Arcam Finally Unleashes Radia AV – And It Might Be the Most Serious Home Cinema Line the Brand Has Ever Built
- ducurguz
- 52 minutes ago
- 3 min read
Three new AV receivers, a flagship processor/power combo, and a wall-mountable add-on amp — Arcam’s Radia AV range is all about cinematic muscle without sacrificing audiophile DNA.

After months of teasing its Radia stereo gear, Arcam has finally done what home cinema fans have been waiting for: it’s gone big on AV again.
The new Radia AV line brings three full-fat AV receivers, a separates-based flagship system, and even a compact expansion amp — all designed to put Arcam back in the serious movie business.
On paper, this is Arcam’s most ambitious AV range in years.
Three AVRs, One Clear Mission
The new line starts with three receivers:
AVA15 – £2599 / €2999 / $3000
AVA25 – £4499 / €4999 / $5000
AVA35 – £5999 / €6999 / $7000
All three share the same unmistakable Radia look:
Deep black chassis
Yellow accent lighting
A glowing halo volume dial
6.5-inch full-colour glass display
This is AV gear that wants to look premium — not hidden in a rack.
Modern Connectivity, No Excuses
Every model comes loaded:
HDMI 2.1a with 8K support
At least two HDMI outputs (with eARC)
Full Dolby Atmos & DTS:X
Two-way Bluetooth
Wi-Fi and Ethernet
Streaming via Spotify, Tidal, Amazon Music, Qobuz, UPnP
And yes — Dirac Live is standard, including:
Dirac Live Bass Control
Dirac Active Room Treatment (ART)
This is full-room correction, not marketing fluff.

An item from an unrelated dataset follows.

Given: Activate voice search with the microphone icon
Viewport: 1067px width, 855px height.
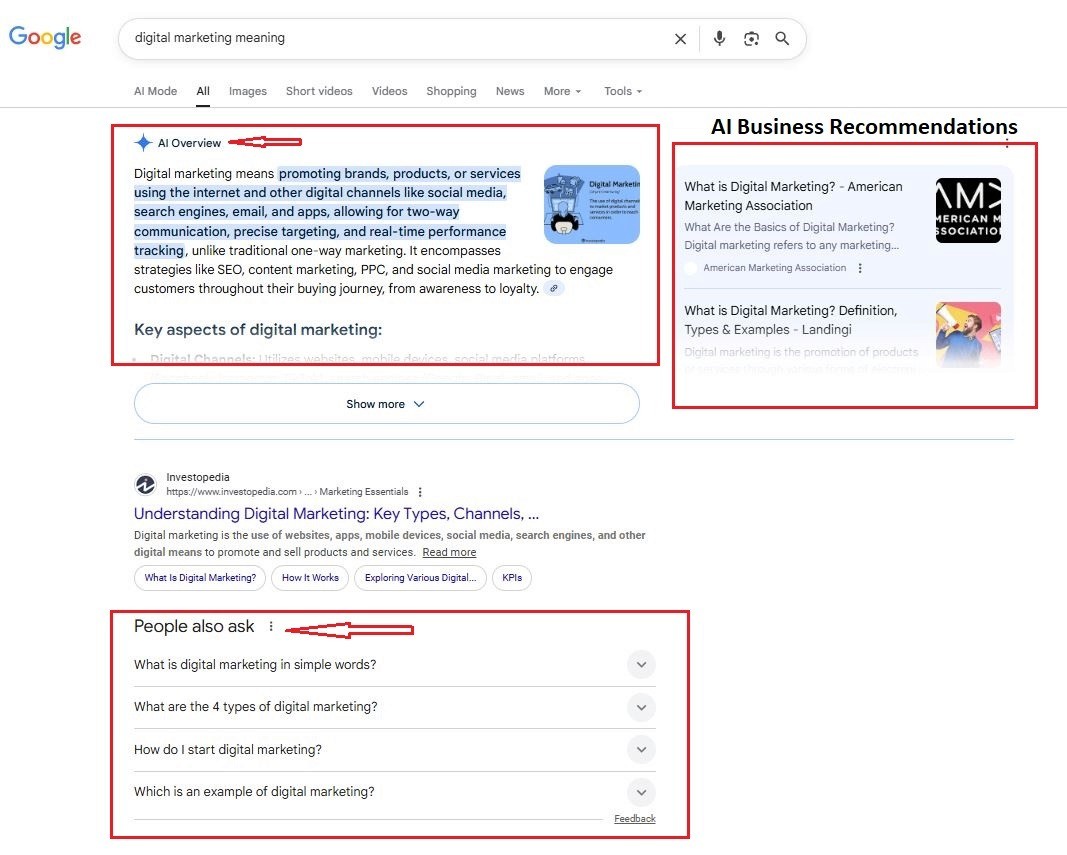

What Changes as You Move Up the Range
AVA15 – The Gateway Drug
The entry point still means:
12 channels of processing
ESS Hyperstream IV DAC
9 x 100W Class D amplification
It replaces the old AVR11 and immediately feels far more modern.
AVA25 – Where Things Get Serious
Step up and you get:
16 channels of processing
Auro-3D support
Third HDMI output (Zone 2)
9 x 100W Class A amplification
Yes — real Class A for nine channels. That’s borderline insane in an AVR.
Arcam claims its sound is close to its award-winning A15+ stereo amp, which is not
something AVRs usually dare to promise.
AVA35 – The Flagship Beast
This is where Arcam goes full no-compromise:
ESS Hyperstream IV DAC Pro
9 x 100W Class G amplification
First time Arcam has used Class G across nine channels in one box
Class G gives you the efficiency of Class AB with bursts of high-voltage headroom — meaning power without heat or distortion.
It also introduces Matrix Channel Assignment:You can reassign any internal amplifier to any channel role — fronts, heights, rears, whatever you want.
This is AVR flexibility normally reserved for processors.
For the Separates Crowd: AVP45 + PA9
Arcam knows some people won’t touch an all-in-one.
So it also launched:
Radia AVP45 Processor – £5299 / €5999 / $6000
Radia PA9 Power Amp – £3499 / €3999 / $5000
Together they mirror the AVA35’s processing and Class G power, but split into pure preamp + pure amplifier.
This is Arcam’s answer to high-end Marantz and Anthem stacks.
Need More Channels? Meet the PA4
There’s even a bonus option:
Radia PA4 – £899 / €999 / $1499
4 x 50W Class D
Wall-mountable
Perfect for adding extra height or surround channels
It’s basically an expansion pack for obsessive Atmos setups.

Software Finally Gets the Attention It Deserves
Arcam is also promising big upgrades to:
The Radia app
Setup workflow
Installer tools
User interface logic
After years of great sound but clunky software, this is arguably the most important update of all.
Why This Line Actually Matters
Arcam has always been known for musical AVRs — not the flashiest, but often the best sounding.
The problem? They were starting to feel dated.
The Radia AV range fixes that completely:
Proper HDMI 2.1
State-of-the-art Dirac
Modern streaming
Class A and Class G power
Real flexibility for advanced systems
This isn’t Arcam playing catch-up.
This is Arcam re-entering the top tier of home cinema.
Bottom Line
The Radia AV line looks like:
Arcam’s most serious attempt yet to merge audiophile sound with blockbuster cinema.
And if these perform anywhere near as good as they look on paper, Marantz, Anthem and Denon just got a very real new problem.